*読解文*:
+ + + +

多摩ニュータウン×演劇プロジェクト『たまたま』の全貌に迫る! 瀬戸山美咲×吉田能×浅井要美×亀島一徳 座談会

インタビュー
舞台
2017.7.7


街も人も「たまたま」が面白い!

開館30周年を迎えたパルテノン多摩は、“わが町”の演劇化に挑みます。劇作家・演出家に迎えたのは、人気劇団「ミナモザ」を主宰する瀬戸山美咲さん。ここでは、音楽担当で、俳優として舞台にも立つ吉田能さん、オーディションで100人以上から選ばれた浅井要美さん、亀島一徳さんとの座談会をご紹介。多摩ニュータウン×演劇プロジェクト『たまたま』の全貌に迫ります!

計画外の「たまたま」を描きたい

——瀬戸山さんは今回のオファーを聞いて、まずどう思われましたか。

瀬戸山 私はこれまで、世田谷パブリックシアターで地方の方と演劇を作ったり、広島の子どもたちと原爆のことを芝居にしたりしてきたので、その流れで声をかけていただいたと思いました。報道で、多摩ニュータウンの高齢化や過疎化といった社会的問題を聞いていたので、これは私がやる意味がある、というふうにも感じました。自分が主宰する劇団で社会的なテーマをやることが多いので。

——それまで多摩ニュータウンを訪れたことは?

瀬戸山 生まれは東京都なんですけど、まったくなかったんです。今回のお話をいただくまで、多摩センター駅に降りたこともなくて。

——実際に来てみて、いかがでしたか。

瀬戸山 駅の周りはとにかく賑やかで、子どもたちもたくさんいて。報道されていたイメージとずいぶん違っていたので、びっくりしました。あとは「歩車分離」にも驚きました。歩道に車が乗り入れないように設計された、すごく安全な街。子育てをするにも本当にいい街だろうな、と思いました。

——今回のプロジェクトに向けて、まず行ったのはどんなことでしたか?

瀬戸山 そもそも多摩ニュータウンとは何なのか、ニュータウンマニアの方にお話を聞きに行きました。実はパルテノン多摩の学芸員だった方なんですけど(笑)。

——そのとき印象に残ったことは?

瀬戸山 都市計画についての話です。報道を見て、「そもそも計画段階で、高齢化や過疎化を想定してなかったのか?」と考える人もいると思うんです。でもそのニュータウンマニアの方は、「町づくりの計画は何年かで終了するし、人間は何十年も先のことまで完璧に想像することはできない」と。私はそれを聞いて、「ああ、そうだな」と思ったんです。もちろん長いスパンで物事を考えるべきだけど、考えた通りになることはほとんどない。だから30年後のことは30年後の人が引き継いで、もう一回ちゃんと考え直さなきゃいけないんじゃないか、と。そういう計画していなかったことの面白さを芝居にしたいなと思って、今回のタイトルを『たまたま』にしたんです。

オーディションで多摩ゆかりの2人が合格

——浅井さんと亀島さんは、なぜオーディションに応募しようと思ったんですか。

+ + + +

座談会の記事から、「計画外の「たまたま」を描きたい」で始まり「い街だろうな、と思いました。」で終わる部分を一字も変えずに書き写せ。 記録は参照しなくてよい。

+ + + +

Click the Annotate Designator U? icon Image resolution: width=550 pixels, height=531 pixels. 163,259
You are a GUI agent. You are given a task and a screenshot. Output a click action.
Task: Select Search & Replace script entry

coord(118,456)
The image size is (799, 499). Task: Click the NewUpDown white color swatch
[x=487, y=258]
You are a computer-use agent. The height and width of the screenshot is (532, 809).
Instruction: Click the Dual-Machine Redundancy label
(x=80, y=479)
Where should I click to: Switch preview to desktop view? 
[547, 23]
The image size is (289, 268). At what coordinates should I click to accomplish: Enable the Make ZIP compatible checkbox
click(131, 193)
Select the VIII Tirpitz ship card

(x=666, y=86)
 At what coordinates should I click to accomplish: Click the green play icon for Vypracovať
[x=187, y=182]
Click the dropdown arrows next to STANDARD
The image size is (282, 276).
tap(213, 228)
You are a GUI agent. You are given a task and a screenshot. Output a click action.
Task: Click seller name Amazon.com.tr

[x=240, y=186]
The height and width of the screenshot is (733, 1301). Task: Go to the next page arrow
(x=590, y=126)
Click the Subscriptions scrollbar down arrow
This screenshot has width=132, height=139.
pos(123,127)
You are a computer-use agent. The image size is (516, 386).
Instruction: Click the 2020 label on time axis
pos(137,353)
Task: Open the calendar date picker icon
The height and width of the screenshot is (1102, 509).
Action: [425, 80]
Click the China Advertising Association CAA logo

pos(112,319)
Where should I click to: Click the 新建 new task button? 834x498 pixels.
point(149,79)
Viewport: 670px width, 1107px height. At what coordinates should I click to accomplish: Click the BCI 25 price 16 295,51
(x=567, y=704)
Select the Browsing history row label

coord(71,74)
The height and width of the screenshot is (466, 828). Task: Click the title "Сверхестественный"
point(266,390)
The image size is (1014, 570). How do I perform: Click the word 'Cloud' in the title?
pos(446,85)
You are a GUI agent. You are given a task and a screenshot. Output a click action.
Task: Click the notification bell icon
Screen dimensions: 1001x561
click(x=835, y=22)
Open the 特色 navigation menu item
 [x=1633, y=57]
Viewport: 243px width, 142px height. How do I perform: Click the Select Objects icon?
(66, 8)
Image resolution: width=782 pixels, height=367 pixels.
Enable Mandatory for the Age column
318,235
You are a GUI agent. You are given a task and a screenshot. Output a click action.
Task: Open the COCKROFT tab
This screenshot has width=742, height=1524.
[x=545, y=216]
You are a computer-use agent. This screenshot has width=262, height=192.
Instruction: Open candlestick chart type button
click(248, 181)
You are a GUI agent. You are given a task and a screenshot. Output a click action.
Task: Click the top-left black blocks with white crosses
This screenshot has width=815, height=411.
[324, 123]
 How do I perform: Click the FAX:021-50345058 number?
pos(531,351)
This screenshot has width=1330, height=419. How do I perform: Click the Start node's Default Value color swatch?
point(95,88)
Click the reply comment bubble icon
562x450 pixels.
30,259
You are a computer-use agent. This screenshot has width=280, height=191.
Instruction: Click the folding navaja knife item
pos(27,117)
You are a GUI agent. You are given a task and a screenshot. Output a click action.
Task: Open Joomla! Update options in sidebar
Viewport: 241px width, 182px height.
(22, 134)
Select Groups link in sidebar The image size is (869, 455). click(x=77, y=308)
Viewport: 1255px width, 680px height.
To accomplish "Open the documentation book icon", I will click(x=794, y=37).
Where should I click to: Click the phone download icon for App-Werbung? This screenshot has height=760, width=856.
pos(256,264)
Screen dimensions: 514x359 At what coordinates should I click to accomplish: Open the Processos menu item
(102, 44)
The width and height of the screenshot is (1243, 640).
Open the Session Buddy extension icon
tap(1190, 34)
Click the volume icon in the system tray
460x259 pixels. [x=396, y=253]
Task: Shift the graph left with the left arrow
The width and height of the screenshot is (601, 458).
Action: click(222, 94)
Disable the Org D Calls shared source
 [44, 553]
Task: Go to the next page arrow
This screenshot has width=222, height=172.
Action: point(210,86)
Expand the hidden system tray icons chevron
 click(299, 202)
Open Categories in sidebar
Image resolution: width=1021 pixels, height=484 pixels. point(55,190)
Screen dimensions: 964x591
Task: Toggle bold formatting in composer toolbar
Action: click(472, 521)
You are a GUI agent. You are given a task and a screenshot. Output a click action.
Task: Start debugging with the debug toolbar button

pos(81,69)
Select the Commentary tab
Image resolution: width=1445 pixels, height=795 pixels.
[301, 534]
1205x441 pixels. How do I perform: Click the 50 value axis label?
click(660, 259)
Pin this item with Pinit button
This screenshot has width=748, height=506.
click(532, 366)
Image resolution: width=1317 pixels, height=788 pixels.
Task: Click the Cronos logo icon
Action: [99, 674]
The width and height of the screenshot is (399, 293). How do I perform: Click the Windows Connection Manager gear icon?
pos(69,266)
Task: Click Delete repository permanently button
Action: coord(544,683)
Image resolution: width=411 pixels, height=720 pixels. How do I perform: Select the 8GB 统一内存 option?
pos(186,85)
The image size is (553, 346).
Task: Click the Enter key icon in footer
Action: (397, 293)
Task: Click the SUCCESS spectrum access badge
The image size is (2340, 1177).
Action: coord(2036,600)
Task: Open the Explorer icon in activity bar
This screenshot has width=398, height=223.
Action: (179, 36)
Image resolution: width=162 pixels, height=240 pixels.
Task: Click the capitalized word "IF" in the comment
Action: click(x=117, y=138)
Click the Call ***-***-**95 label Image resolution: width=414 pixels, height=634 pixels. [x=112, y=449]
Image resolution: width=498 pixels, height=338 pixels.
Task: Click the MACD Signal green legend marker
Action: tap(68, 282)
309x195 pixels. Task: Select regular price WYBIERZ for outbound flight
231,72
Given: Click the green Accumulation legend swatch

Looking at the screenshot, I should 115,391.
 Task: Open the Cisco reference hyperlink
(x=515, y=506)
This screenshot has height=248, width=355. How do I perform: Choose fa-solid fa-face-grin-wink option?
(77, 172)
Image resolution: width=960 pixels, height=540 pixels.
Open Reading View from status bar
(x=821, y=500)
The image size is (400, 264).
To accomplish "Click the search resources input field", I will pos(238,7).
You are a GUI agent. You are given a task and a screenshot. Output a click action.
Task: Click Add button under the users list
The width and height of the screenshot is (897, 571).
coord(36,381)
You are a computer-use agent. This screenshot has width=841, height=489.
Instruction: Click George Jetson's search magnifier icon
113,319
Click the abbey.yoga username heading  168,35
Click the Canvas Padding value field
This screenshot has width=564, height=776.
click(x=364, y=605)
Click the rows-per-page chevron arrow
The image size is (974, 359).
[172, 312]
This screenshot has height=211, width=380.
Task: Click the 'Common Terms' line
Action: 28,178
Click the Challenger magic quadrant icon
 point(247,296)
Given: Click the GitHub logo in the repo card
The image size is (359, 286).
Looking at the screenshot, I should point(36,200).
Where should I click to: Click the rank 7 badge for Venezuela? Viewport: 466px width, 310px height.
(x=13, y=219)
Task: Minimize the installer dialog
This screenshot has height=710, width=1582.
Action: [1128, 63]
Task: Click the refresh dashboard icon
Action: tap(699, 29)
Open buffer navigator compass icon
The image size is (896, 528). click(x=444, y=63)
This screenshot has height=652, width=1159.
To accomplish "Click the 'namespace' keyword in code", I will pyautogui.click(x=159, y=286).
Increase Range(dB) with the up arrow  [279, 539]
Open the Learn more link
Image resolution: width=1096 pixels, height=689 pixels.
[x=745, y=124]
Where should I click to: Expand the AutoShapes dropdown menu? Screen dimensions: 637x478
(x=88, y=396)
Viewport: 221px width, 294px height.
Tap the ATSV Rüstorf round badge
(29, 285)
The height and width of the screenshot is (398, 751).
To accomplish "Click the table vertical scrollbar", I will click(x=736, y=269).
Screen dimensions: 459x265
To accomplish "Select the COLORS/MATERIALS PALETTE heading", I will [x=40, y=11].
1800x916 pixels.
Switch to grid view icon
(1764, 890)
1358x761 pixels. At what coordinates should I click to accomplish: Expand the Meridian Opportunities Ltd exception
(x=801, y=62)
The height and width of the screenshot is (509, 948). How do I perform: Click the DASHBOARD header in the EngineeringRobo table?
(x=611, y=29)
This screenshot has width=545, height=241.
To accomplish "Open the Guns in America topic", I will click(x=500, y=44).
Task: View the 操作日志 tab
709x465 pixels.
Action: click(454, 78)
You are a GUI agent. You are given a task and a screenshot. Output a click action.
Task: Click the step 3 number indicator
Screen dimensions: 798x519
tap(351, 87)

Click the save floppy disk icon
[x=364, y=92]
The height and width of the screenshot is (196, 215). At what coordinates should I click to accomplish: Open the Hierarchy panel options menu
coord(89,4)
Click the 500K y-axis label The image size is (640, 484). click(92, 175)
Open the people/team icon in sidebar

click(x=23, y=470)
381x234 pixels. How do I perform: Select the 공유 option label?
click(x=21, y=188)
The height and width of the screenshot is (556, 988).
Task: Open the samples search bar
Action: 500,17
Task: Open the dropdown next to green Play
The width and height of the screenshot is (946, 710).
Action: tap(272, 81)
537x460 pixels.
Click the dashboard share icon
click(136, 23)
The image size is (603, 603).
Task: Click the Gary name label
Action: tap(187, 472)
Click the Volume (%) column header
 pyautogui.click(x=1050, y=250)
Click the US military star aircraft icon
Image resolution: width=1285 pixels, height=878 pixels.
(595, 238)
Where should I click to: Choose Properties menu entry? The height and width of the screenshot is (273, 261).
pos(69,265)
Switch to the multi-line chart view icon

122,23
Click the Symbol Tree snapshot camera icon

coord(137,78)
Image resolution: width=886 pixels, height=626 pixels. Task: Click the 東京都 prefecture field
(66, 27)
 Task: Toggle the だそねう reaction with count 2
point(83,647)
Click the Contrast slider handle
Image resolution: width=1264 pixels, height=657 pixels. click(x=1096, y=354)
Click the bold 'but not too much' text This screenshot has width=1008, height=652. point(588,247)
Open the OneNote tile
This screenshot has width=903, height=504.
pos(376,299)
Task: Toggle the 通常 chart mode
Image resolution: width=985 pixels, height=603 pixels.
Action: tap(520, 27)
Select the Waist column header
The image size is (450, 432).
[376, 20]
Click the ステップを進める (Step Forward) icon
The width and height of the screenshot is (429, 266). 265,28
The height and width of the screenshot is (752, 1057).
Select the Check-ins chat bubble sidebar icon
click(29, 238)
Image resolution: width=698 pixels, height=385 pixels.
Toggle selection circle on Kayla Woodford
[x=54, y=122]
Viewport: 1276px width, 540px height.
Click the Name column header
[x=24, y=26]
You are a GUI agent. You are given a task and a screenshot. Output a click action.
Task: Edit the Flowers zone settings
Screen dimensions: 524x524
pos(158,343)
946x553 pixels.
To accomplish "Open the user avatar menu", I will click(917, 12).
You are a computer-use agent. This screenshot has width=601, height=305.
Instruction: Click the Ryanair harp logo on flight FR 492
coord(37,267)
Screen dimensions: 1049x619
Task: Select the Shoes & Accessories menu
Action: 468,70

+ + + +

*問題の解答*:
計画外の「たまたま」を描きたい

——瀬戸山さんは今回のオファーを聞いて、まずどう思われましたか。

瀬戸山 私はこれまで、世田谷パブリックシアターで地方の方と演劇を作ったり、広島の子どもたちと原爆のことを芝居にしたりしてきたので、その流れで声をかけていただいたと思いました。報道で、多摩ニュータウンの高齢化や過疎化といった社会的問題を聞いていたので、これは私がやる意味がある、というふうにも感じました。自分が主宰する劇団で社会的なテーマをやることが多いので。

——それまで多摩ニュータウンを訪れたことは?

瀬戸山 生まれは東京都なんですけど、まったくなかったんです。今回のお話をいただくまで、多摩センター駅に降りたこともなくて。

——実際に来てみて、いかがでしたか。

瀬戸山 駅の周りはとにかく賑やかで、子どもたちもたくさんいて。報道されていたイメージとずいぶん違っていたので、びっくりしました。あとは「歩車分離」にも驚きました。歩道に車が乗り入れないように設計された、すごく安全な街。子育てをするにも本当にいい街だろうな、と思いました。